§ PROBLEM TO WORK ON:
Line by line, set down the records exactly as they appear below.
Segment Start: DATASET EXTRACT
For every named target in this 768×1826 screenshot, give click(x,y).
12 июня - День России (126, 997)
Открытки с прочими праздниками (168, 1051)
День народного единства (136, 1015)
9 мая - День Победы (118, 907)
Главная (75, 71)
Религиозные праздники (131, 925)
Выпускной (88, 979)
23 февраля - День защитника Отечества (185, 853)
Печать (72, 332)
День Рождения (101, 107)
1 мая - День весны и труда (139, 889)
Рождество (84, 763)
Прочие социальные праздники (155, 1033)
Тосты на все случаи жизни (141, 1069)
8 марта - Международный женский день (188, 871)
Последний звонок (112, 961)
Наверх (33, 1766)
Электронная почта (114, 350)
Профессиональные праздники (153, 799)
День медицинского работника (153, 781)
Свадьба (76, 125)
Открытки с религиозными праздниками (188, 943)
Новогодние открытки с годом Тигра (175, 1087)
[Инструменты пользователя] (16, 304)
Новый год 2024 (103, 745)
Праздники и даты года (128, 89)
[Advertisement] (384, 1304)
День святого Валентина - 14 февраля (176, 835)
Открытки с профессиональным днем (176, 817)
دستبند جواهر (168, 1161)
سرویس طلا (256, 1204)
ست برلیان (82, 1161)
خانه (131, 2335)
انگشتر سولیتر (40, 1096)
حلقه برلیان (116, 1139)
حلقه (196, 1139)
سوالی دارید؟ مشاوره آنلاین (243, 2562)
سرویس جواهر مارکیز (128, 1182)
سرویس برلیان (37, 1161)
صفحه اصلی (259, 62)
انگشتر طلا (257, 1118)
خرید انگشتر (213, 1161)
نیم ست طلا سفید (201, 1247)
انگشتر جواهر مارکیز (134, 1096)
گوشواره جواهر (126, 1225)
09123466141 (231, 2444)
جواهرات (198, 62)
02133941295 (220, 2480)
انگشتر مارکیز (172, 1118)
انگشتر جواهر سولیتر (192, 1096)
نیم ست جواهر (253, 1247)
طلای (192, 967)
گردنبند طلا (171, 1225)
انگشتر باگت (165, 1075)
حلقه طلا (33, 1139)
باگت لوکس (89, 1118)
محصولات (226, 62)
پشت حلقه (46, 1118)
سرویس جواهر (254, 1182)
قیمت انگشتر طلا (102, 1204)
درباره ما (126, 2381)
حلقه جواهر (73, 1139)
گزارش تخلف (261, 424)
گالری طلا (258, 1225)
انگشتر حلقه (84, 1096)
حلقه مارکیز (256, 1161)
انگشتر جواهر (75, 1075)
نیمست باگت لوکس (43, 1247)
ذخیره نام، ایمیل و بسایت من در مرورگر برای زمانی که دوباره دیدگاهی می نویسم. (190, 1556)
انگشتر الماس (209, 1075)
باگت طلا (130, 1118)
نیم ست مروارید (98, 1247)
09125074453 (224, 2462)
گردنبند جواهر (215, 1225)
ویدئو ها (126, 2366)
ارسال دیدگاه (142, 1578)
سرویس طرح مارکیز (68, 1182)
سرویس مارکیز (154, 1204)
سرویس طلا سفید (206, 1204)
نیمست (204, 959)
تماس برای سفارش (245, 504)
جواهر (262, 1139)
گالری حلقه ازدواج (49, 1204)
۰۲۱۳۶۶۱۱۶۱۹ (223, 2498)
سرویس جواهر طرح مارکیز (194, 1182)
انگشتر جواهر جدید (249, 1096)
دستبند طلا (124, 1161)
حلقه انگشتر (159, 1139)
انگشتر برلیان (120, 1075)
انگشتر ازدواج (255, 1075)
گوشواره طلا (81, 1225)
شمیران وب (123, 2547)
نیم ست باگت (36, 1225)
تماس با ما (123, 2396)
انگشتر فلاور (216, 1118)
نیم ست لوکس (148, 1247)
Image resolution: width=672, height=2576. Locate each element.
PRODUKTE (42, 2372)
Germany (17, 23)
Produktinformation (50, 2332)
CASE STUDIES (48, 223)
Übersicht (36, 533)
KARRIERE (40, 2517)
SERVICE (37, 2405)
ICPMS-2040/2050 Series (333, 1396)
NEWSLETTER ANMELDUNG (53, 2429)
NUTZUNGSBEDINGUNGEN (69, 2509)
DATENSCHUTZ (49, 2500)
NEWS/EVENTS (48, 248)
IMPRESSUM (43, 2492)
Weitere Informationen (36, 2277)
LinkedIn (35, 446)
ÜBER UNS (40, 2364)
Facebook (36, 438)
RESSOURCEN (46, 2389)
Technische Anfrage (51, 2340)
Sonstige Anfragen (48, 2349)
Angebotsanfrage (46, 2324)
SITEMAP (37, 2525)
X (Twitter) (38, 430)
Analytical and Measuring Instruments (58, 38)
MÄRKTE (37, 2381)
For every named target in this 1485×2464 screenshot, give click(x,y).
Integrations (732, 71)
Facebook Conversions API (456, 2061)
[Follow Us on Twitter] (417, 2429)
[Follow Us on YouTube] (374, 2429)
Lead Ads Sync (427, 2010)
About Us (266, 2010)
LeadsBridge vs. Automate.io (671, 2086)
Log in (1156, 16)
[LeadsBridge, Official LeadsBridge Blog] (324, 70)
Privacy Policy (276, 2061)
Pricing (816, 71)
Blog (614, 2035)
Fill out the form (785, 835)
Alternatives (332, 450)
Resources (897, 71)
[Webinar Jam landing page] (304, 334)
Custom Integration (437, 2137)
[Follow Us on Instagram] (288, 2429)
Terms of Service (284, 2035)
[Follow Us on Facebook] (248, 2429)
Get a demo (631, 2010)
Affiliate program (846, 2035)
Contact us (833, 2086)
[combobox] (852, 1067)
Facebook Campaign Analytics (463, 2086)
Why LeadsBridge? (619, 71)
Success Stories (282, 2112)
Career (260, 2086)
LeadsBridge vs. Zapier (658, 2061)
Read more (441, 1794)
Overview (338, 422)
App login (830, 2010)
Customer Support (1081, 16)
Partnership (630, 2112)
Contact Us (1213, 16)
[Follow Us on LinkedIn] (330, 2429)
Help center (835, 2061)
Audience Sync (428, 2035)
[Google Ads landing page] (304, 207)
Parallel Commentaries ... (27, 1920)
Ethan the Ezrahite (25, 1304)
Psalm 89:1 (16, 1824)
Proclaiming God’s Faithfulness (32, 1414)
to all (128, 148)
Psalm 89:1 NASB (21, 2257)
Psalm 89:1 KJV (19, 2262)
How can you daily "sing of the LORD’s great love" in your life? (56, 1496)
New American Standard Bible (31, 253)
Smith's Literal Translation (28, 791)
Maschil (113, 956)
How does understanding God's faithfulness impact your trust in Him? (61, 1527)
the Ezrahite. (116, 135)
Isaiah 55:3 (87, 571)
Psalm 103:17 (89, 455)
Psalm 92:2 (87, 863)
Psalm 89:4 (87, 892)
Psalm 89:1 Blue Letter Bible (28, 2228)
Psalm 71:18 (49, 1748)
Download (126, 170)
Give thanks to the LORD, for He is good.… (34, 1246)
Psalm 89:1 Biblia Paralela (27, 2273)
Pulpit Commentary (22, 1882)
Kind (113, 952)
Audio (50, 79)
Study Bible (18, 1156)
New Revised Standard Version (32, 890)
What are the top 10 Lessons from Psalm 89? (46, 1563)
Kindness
Segment End: DATASET EXTRACT
§ OUTPUT BELOW:
For every named target in this 768×1826 screenshot, give click(x,y).
12 июня - День России (126, 997)
Открытки с прочими праздниками (168, 1051)
День народного единства (136, 1015)
9 мая - День Победы (118, 907)
Главная (75, 71)
Религиозные праздники (131, 925)
Выпускной (88, 979)
23 февраля - День защитника Отечества (185, 853)
Печать (72, 332)
День Рождения (101, 107)
1 мая - День весны и труда (139, 889)
Рождество (84, 763)
Прочие социальные праздники (155, 1033)
Тосты на все случаи жизни (141, 1069)
8 марта - Международный женский день (188, 871)
Последний звонок (112, 961)
Наверх (33, 1766)
Электронная почта (114, 350)
Профессиональные праздники (153, 799)
День медицинского работника (153, 781)
Свадьба (76, 125)
Открытки с религиозными праздниками (188, 943)
Новогодние открытки с годом Тигра (175, 1087)
[Инструменты пользователя] (16, 304)
Новый год 2024 (103, 745)
Праздники и даты года (128, 89)
[Advertisement] (384, 1304)
День святого Валентина - 14 февраля (176, 835)
Открытки с профессиональным днем (176, 817)
دستبند جواهر (168, 1161)
سرویس طلا (256, 1204)
ست برلیان (82, 1161)
خانه (131, 2335)
انگشتر سولیتر (40, 1096)
حلقه برلیان (116, 1139)
حلقه (196, 1139)
سوالی دارید؟ مشاوره آنلاین (243, 2562)
سرویس جواهر مارکیز (128, 1182)
سرویس برلیان (37, 1161)
صفحه اصلی (259, 62)
انگشتر طلا (257, 1118)
خرید انگشتر (213, 1161)
نیم ست طلا سفید (201, 1247)
انگشتر جواهر مارکیز (134, 1096)
گوشواره جواهر (126, 1225)
09123466141 (231, 2444)
جواهرات (198, 62)
02133941295 (220, 2480)
انگشتر مارکیز (172, 1118)
انگشتر جواهر سولیتر (192, 1096)
نیم ست جواهر (253, 1247)
طلای (192, 967)
گردنبند طلا (171, 1225)
انگشتر باگت (165, 1075)
حلقه طلا (33, 1139)
باگت لوکس (89, 1118)
محصولات (226, 62)
پشت حلقه (46, 1118)
سرویس جواهر (254, 1182)
قیمت انگشتر طلا (102, 1204)
درباره ما (126, 2381)
حلقه جواهر (73, 1139)
گزارش تخلف (261, 424)
گالری طلا (258, 1225)
انگشتر حلقه (84, 1096)
حلقه مارکیز (256, 1161)
انگشتر جواهر (75, 1075)
نیمست باگت لوکس (43, 1247)
ذخیره نام، ایمیل و بسایت من در مرورگر برای زمانی که دوباره دیدگاهی می نویسم. (190, 1556)
انگشتر الماس (209, 1075)
باگت طلا (130, 1118)
نیم ست مروارید (98, 1247)
09125074453 (224, 2462)
گردنبند جواهر (215, 1225)
ویدئو ها (126, 2366)
ارسال دیدگاه (142, 1578)
سرویس طرح مارکیز (68, 1182)
سرویس مارکیز (154, 1204)
سرویس طلا سفید (206, 1204)
نیمست (204, 959)
تماس برای سفارش (245, 504)
جواهر (262, 1139)
گالری حلقه ازدواج (49, 1204)
۰۲۱۳۶۶۱۱۶۱۹ (223, 2498)
سرویس جواهر طرح مارکیز (194, 1182)
انگشتر جواهر جدید (249, 1096)
دستبند طلا (124, 1161)
حلقه انگشتر (159, 1139)
انگشتر برلیان (120, 1075)
انگشتر ازدواج (255, 1075)
گوشواره طلا (81, 1225)
شمیران وب (123, 2547)
نیم ست باگت (36, 1225)
تماس با ما (123, 2396)
انگشتر فلاور (216, 1118)
نیم ست لوکس (148, 1247)
Image resolution: width=672, height=2576. Locate each element.
PRODUKTE (42, 2372)
Germany (17, 23)
Produktinformation (50, 2332)
CASE STUDIES (48, 223)
Übersicht (36, 533)
KARRIERE (40, 2517)
SERVICE (37, 2405)
ICPMS-2040/2050 Series (333, 1396)
NEWSLETTER ANMELDUNG (53, 2429)
NUTZUNGSBEDINGUNGEN (69, 2509)
DATENSCHUTZ (49, 2500)
NEWS/EVENTS (48, 248)
IMPRESSUM (43, 2492)
Weitere Informationen (36, 2277)
LinkedIn (35, 446)
ÜBER UNS (40, 2364)
Facebook (36, 438)
RESSOURCEN (46, 2389)
Technische Anfrage (51, 2340)
Sonstige Anfragen (48, 2349)
Angebotsanfrage (46, 2324)
SITEMAP (37, 2525)
X (Twitter) (38, 430)
Analytical and Measuring Instruments (58, 38)
MÄRKTE (37, 2381)
For every named target in this 1485×2464 screenshot, give click(x,y).
Integrations (732, 71)
Facebook Conversions API (456, 2061)
[Follow Us on Twitter] (417, 2429)
[Follow Us on YouTube] (374, 2429)
Lead Ads Sync (427, 2010)
About Us (266, 2010)
LeadsBridge vs. Automate.io (671, 2086)
Log in (1156, 16)
[LeadsBridge, Official LeadsBridge Blog] (324, 70)
Privacy Policy (276, 2061)
Pricing (816, 71)
Blog (614, 2035)
Fill out the form (785, 835)
Alternatives (332, 450)
Resources (897, 71)
[Webinar Jam landing page] (304, 334)
Custom Integration (437, 2137)
[Follow Us on Instagram] (288, 2429)
Terms of Service (284, 2035)
[Follow Us on Facebook] (248, 2429)
Get a demo (631, 2010)
Affiliate program (846, 2035)
Contact us (833, 2086)
[combobox] (852, 1067)
Facebook Campaign Analytics (463, 2086)
Why LeadsBridge? (619, 71)
Success Stories (282, 2112)
Career (260, 2086)
LeadsBridge vs. Zapier (658, 2061)
Read more (441, 1794)
Overview (338, 422)
App login (830, 2010)
Customer Support (1081, 16)
Partnership (630, 2112)
Contact Us (1213, 16)
[Follow Us on LinkedIn] (330, 2429)
Help center (835, 2061)
Audience Sync (428, 2035)
[Google Ads landing page] (304, 207)
Parallel Commentaries ... (27, 1920)
Ethan the Ezrahite (25, 1304)
Psalm 89:1 (16, 1824)
Proclaiming God’s Faithfulness (32, 1414)
to all (128, 148)
Psalm 89:1 NASB (21, 2257)
Psalm 89:1 KJV (19, 2262)
How can you daily "sing of the LORD’s great love" in your life? (56, 1496)
New American Standard Bible (31, 253)
Smith's Literal Translation (28, 791)
Maschil (113, 956)
How does understanding God's faithfulness impact your trust in Him? (61, 1527)
the Ezrahite. (116, 135)
Isaiah 55:3 (87, 571)
Psalm 103:17 (89, 455)
Psalm 92:2 (87, 863)
Psalm 89:4 (87, 892)
Psalm 89:1 Blue Letter Bible (28, 2228)
Psalm 71:18 (49, 1748)
Download (126, 170)
Give thanks to the LORD, for He is good.… (34, 1246)
Psalm 89:1 Biblia Paralela (27, 2273)
Pulpit Commentary (22, 1882)
Kind (113, 952)
Audio (50, 79)
Study Bible (18, 1156)
New Revised Standard Version (32, 890)
What are the top 10 Lessons from Psalm 89? (46, 1563)
Kindness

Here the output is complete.